1. Field of the Invention
The present invention pertains generally to the production of curved or bent sheets of glass, and more particularly to a novel continuous shaping element for a press bending mold member.
2. Description of the Prior Art
Curved or bent sheets of glass are commonly employed as glazing closures or windows in present day automotive vehicles. In order to meet the rigid quality standards of the automotive industry, it is imperative that the sheets be bent to precisely defined curvatures which are dictated by the size and shape of the opening in which they are to be mounted. The configuration of the bent sheets is determined by styling considerations in designing the vehicles. While the sheets must be bent to precisely defined curvatures, it is also imperative that the bent sheets meet stringent optical requirements. Thus, the viewing area of the unit as installed must be free from optical defects which would tend to interfere with viewing therethrough. It is therefore necessary that the apparatus employed in bending the glass sheets not only precisely shape the sheets, but also that it do so without adversely affecting their optical quality.
Over the years as automotive styling has evolved, the shapes to which the sheets must be bent have become increasingly complex and difficult to efficiently produce on a mass-production basis. Such curved or bent sheets are now generally produced by a so-called "press bending" technique wherein flat glass sheets are heated to a temperature corresponding substantially to the softening point of the glass. The heated sheets are then pressed or shaped to the desired curvature between male and female mold members having complementary shaping surfaces. The bent sheets are cooled in a controlled manner to either anneal or temper the glass as dictated by their intended end use. Such press bending may suitably be carried out with the sheets oriented vertically, horizontally or obliquely.
In order to consistently achieve a high degree of accuracy in the configuration of the curved sheets while minimizing the application of pressure to the glass surfaces in their viewing area by the press members, the male or convex mold member is generally constructed with a substantially solid or continuous shaping surface which contacts the entire surface of the sheet. The cooperating female or concave mold member is constructed with an outline or ring-type shaping surface which engages only the peripheral edge portions of the sheet.
Various materials including wood, metal and refractories have heretofore been employed in fabricating the solid or continuous shaping surface of such male mold members. Due to a number of factors including deterioration of the material and distortion of the bending surface due to repeated heating and cooling of the mold, over extended periods of use, none has proven entirely satisfactory. Thus, while metal molds are durable, they tend to become distorted and, as warping or distortion occurs, it is necessary to frequently rework the mold and restore its surface to the prescribed configuration.

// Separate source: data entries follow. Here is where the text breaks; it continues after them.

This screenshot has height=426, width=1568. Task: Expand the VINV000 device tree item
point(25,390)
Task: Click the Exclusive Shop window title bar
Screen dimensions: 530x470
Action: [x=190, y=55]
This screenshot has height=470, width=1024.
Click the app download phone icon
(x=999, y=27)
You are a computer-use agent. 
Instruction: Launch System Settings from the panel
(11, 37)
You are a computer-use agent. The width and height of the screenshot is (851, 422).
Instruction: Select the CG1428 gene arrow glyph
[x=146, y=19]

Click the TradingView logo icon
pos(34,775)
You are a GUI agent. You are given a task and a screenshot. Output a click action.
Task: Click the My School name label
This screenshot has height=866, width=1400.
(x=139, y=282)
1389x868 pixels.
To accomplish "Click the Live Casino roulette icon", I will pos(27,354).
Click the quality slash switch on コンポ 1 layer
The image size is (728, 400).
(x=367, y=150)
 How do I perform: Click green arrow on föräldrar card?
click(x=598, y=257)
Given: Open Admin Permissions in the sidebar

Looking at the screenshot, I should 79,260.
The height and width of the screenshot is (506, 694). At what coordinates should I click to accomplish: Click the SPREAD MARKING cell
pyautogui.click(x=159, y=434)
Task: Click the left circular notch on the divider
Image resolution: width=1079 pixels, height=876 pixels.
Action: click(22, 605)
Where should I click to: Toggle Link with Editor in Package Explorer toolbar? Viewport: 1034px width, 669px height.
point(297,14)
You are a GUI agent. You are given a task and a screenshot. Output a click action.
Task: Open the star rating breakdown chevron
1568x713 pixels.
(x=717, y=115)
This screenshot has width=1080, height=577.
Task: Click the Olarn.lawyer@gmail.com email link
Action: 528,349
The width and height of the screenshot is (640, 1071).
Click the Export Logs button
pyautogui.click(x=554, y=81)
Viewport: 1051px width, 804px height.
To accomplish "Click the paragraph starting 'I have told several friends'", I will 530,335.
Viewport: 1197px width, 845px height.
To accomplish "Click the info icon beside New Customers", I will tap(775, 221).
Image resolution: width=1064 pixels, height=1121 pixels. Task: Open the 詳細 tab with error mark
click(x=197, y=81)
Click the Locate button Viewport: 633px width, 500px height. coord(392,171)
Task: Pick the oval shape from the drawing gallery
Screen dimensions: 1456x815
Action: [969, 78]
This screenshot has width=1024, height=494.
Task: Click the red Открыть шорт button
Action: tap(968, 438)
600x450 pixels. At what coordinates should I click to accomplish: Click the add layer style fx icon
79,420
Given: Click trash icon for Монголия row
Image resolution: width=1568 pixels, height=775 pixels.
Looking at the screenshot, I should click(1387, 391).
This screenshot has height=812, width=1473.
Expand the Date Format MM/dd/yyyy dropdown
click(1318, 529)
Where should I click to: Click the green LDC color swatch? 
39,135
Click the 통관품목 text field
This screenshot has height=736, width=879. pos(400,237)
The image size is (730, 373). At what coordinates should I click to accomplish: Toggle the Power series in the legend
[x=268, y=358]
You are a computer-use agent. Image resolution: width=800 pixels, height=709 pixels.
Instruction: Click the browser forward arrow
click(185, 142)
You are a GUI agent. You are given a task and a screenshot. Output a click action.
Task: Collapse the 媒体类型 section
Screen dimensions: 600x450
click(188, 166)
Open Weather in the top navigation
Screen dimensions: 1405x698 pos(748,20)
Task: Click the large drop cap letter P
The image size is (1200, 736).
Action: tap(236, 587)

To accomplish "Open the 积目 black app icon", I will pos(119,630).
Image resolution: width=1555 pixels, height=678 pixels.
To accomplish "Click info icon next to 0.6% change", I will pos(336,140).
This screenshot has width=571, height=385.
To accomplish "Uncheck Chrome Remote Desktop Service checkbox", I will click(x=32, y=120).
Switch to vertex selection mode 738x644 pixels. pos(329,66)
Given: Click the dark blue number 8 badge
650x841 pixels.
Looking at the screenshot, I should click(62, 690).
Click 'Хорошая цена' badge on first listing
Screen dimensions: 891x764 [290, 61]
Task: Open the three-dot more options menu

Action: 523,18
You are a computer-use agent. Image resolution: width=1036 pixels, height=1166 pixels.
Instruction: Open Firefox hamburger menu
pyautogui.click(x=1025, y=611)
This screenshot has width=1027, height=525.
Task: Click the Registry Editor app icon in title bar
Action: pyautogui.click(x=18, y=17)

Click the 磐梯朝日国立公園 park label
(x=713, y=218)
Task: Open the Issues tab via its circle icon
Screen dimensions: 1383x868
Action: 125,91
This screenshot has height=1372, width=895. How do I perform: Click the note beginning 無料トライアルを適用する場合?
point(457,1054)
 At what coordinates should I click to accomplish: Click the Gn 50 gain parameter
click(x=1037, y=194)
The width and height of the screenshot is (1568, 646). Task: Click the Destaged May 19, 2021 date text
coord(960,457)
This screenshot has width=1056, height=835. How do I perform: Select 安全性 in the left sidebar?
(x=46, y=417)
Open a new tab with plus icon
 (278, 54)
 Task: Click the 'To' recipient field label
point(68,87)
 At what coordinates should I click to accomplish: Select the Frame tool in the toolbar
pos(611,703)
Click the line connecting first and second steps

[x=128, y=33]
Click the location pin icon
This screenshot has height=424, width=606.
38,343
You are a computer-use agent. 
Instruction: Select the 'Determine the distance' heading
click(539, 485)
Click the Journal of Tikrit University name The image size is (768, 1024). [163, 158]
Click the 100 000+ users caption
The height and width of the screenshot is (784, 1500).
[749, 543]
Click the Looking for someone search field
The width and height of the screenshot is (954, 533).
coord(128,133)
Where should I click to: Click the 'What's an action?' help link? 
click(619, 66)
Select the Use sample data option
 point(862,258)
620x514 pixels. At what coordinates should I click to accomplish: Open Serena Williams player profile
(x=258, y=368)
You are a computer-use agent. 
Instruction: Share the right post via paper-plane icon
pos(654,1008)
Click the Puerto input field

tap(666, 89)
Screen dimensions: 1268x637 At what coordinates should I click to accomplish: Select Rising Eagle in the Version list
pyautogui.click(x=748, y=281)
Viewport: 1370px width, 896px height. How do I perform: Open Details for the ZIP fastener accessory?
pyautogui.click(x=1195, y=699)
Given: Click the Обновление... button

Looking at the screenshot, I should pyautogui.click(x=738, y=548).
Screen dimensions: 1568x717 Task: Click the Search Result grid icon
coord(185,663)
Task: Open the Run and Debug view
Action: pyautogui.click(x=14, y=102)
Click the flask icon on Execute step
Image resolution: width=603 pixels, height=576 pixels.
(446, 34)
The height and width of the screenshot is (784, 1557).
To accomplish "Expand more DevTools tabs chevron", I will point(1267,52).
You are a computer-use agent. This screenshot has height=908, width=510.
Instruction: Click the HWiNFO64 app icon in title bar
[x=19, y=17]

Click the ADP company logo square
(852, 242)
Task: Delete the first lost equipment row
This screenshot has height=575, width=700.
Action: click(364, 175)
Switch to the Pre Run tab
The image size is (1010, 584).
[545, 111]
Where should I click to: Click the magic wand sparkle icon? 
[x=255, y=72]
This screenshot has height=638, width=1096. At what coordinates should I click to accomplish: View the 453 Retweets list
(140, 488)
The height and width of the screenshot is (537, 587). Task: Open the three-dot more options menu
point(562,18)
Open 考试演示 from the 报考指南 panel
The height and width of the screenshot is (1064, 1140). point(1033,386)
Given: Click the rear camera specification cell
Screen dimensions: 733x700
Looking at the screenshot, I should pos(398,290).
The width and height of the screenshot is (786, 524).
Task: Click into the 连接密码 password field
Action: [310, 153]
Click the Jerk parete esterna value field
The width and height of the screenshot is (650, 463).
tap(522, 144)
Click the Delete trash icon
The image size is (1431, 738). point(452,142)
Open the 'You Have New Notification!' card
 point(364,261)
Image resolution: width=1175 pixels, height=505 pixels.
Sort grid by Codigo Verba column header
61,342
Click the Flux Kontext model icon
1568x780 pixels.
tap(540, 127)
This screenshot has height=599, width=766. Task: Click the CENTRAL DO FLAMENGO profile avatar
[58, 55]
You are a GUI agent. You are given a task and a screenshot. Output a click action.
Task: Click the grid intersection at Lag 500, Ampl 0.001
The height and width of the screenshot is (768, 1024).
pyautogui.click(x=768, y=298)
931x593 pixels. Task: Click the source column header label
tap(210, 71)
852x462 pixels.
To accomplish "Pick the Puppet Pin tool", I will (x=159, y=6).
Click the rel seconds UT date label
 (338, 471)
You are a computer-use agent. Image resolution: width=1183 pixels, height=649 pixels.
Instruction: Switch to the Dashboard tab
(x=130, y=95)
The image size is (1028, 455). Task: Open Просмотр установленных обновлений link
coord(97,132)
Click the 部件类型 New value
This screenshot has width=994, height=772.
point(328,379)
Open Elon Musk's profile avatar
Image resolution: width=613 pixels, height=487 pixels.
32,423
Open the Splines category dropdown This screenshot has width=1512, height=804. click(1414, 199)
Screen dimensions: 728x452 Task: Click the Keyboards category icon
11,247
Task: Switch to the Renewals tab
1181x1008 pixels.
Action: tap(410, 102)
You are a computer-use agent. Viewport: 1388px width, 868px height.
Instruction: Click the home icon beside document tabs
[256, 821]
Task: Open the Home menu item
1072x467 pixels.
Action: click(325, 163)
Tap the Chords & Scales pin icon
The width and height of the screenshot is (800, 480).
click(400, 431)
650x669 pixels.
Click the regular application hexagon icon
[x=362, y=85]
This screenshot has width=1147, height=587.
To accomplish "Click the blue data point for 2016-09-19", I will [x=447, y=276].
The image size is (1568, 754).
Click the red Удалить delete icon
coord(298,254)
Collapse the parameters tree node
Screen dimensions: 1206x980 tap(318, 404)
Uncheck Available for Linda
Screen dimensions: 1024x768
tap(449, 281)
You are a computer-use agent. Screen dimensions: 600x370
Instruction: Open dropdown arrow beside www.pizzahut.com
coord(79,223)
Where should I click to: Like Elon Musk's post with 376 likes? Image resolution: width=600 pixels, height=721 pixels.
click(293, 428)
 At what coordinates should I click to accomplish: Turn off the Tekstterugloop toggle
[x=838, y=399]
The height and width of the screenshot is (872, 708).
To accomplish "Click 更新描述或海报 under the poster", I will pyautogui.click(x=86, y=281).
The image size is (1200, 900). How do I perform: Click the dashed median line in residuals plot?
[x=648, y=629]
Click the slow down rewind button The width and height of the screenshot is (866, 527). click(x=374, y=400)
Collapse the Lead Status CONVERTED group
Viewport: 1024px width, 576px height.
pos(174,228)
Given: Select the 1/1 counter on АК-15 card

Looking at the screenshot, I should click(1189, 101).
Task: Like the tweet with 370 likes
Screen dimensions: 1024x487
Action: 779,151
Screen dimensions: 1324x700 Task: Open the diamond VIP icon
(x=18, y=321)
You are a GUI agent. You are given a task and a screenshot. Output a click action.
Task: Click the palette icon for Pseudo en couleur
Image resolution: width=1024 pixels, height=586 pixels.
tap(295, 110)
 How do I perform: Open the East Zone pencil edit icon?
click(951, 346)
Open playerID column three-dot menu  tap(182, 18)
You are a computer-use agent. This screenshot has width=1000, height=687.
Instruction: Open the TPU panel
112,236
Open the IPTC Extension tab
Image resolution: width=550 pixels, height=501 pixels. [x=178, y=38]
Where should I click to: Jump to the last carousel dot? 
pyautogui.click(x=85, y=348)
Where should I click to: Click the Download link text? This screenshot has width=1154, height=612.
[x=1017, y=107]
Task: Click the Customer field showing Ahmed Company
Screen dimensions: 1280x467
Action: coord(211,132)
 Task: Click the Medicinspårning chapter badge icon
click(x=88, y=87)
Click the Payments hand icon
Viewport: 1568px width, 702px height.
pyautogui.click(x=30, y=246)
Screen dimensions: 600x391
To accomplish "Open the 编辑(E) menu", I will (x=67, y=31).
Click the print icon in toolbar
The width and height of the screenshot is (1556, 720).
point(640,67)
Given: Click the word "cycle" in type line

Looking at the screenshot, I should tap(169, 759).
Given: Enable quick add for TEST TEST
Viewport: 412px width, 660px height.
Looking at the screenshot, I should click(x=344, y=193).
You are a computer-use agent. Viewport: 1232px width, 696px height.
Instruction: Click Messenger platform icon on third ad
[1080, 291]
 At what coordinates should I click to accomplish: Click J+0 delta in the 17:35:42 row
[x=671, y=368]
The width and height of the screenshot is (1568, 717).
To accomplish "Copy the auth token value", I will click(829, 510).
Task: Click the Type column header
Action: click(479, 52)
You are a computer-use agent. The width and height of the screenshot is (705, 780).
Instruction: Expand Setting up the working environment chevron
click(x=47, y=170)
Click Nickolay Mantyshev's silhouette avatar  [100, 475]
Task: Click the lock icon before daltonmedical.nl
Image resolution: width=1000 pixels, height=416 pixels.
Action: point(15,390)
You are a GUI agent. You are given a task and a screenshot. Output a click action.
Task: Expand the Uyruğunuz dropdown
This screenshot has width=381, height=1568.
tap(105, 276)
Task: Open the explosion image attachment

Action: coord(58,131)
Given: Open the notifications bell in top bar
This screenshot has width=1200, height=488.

Adjustable surface solid metal molds were developed in response to the distortion problem. In such molds the shaping surface comprises a continuous, relatively flexible metal plate affixed to a rigid backing structure at strategic locations over its area by adjustable length posts or adjustment screws. The contour of the metal plate can thus be readily adjusted, within limits, to maintain the prescribed configuration by appropriately manipulating the adjustment screws. In order to produce the compound curvature found in many automobile windows, that is, sheets bent about mutually perpendicular axes of bending, it is necessary that the metal sheet be preshaped or stamped to the approximate required curvature since the metal is relatively inelastic and not adapted to being formed to compound curvatures by pure bending. The surface configuration can be modified slightly by manipulation of the adjustment screws, but excessive manipulation will cause creases or ripples to form in the surface of the metal sheet.
More recently, molds having so-called flexible continuous shaping surfaces have been proposed. As disclosed in U.S. Pat. No. 4,522,641, issued June 11, 1985, one such mold utilizes a shaping element comprising a resilient body having a latticework of flexible metal bands encapsulated therein. The shaping element, in turn, is affixed to a base member by a plurality of adjusting devices located at spaced intervals along the flexible bands. The encapsulating material comprising the resilient body and providing the design surface for the shaping element may be a material such as silicone rubber or other resilient material which is flexible and able to withstand the high temperatures to which it is subjected. The glass-facing surface of the shaping element is covered by a layer of material such as fiberglass cloth to present a smooth resilient surface to the heat-softened sheet. It is disclosed that one or more layers of untreated Fiberfrax.RTM. paper may be disposed between the shaping element and fiberglass cloth to insulate the silicone rubber from the heat and smooth out any irregularities which may appear on the surface of the shaping element.
Such molds, while they represent a distinct improvement over earlier solid male molds, have certain limitations which may restrict their use under some circumstances. Thus, it has been found that different degrees of rigidity of the shaping surface may be desirable for bending different glass parts, particularly parts which are of different thickneses such as the relatively thin sheets used in laminated units and the thicker sheets used for monolithic tempered units. The resilient body forming the design surface of the shaping element may not be sufficiently rigid to impart the desired curvature to the glass sheet being pressed thereagainst by the female press ring. On the other hand, if the resilient body itself is made sufficiently rigid for some purposes, it may be unduly rigid for others. There is no provision for adapting the mold to accommodate parts requiring different degrees of rigidity.